§ **Kutipan untuk Dibaca**:
==========
Para santri sudah selazimnya senantiasa mendoakan masyayikh dan asatidz sebagai bentuk paling sederhana dalam berkhidmah. Semata untuk mencari keberkahan ilmu yang telah diperoleh. Sebab “santri iku podo karo wong nang pasar, tapi mulih e iki gak podo. Ono sing moyong-moyong, ono sing setengah-setengah, ono sing gak oleh opo-opo (santri itu sama dengan orang pergi ke pasar, tapi (yang didapat) tatkala pulang itu berbeda-beda. Ada yang moyong-moyong (membawa banyak barang). Ada yang setengah-setengah. Ada yang tidak dapat apa-apa)” ujar KH Is’adur Rofiq mengulang dawuh KH Abdurrochim yang pernah beliau terima.
==========
§ **Data yang Disediakan**:
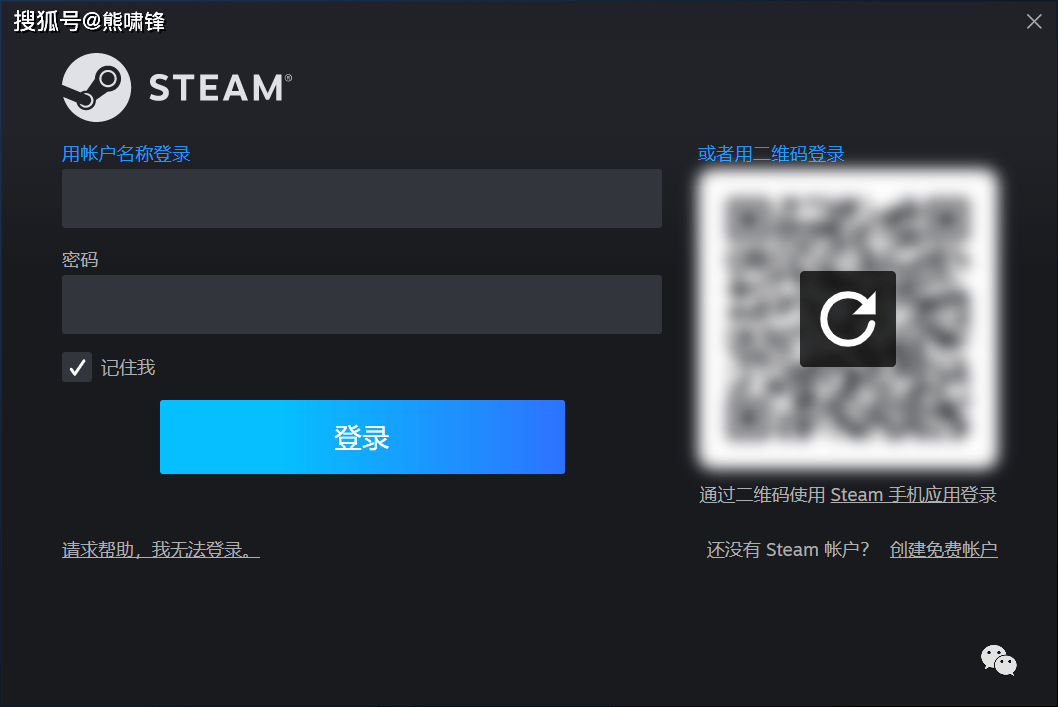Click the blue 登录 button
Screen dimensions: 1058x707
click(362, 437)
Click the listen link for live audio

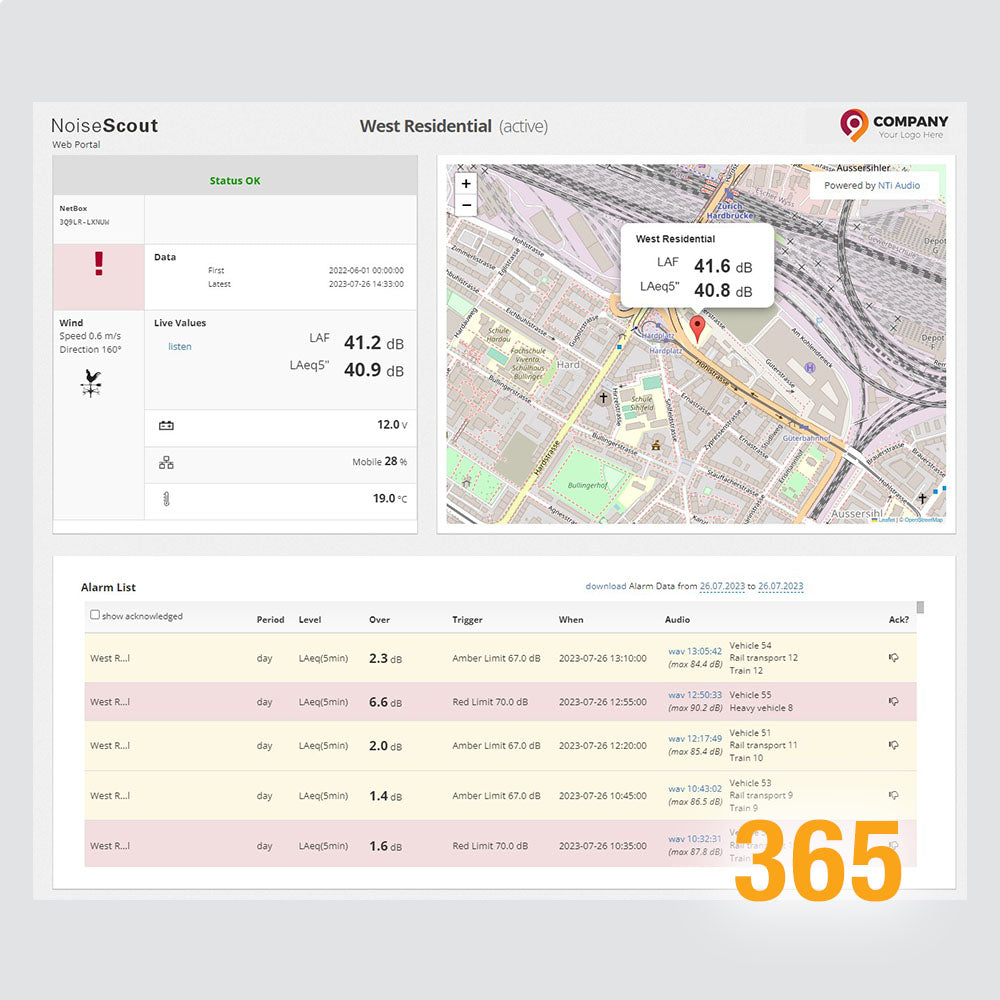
==========
§ **Tugas**:
**a)** Tirukan tanpa perubahan bagian kutipan tentang santri dari "Para santri sudah" sampai "pernah beliau terima.".
**b)** Terjemahkan kalimat dari kutipan tentang santri ini ke dalam bahasa Inggris: "Para santri sudah selazimnya senantiasa mendoakan masyayikh dan asatidz sebagai bentuk paling sederhana dalam berkhidmah."
**c)** Tolong teruskan kutipan tentang santri dan perumpamaan pasar itu, dimulai setelah kalimat terakhirnya.
Data tersebut tidak ada hubungannya dengan kutipan.

§ **Tanggapan**:
**a)**
Para santri sudah selazimnya senantiasa mendoakan masyayikh dan asatidz sebagai bentuk paling sederhana dalam berkhidmah. Semata untuk mencari keberkahan ilmu yang telah diperoleh. Sebab “santri iku podo karo wong nang pasar, tapi mulih e iki gak podo. Ono sing moyong-moyong, ono sing setengah-setengah, ono sing gak oleh opo-opo (santri itu sama dengan orang pergi ke pasar, tapi (yang didapat) tatkala pulang itu berbeda-beda. Ada yang moyong-moyong (membawa banyak barang). Ada yang setengah-setengah. Ada yang tidak dapat apa-apa)” ujar KH Is’adur Rofiq mengulang dawuh KH Abdurrochim yang pernah beliau terima.

**b)** It is only fitting for santri to always pray for their masyayikh and asatidz as the simplest form of devoted service.

**c)**
Kembali pada era masyarakat 5.0, tuntutan menjadi manusia unggul yang berdaya saing global tak lantas menghambat sahabat santri dalam tholabul ilmi di Pondok Gading. Justru sebaliknya, dengan mengejawentahkan, menghidupkan dawuh Kyai Yahya “Nomer siji ngaji nomer loro sekolah. Insyallah hasil karo-karone” sahabat santri akan menjadi pribadi yang ideal di era masyarakat 5.0.
Penulis adalah Santri Pondok Pesantren Miftahul Huda. Bersama beberapa sahabat santri PPMH bergiat di Komunitas Peparing (Penulis Pesantren Gading)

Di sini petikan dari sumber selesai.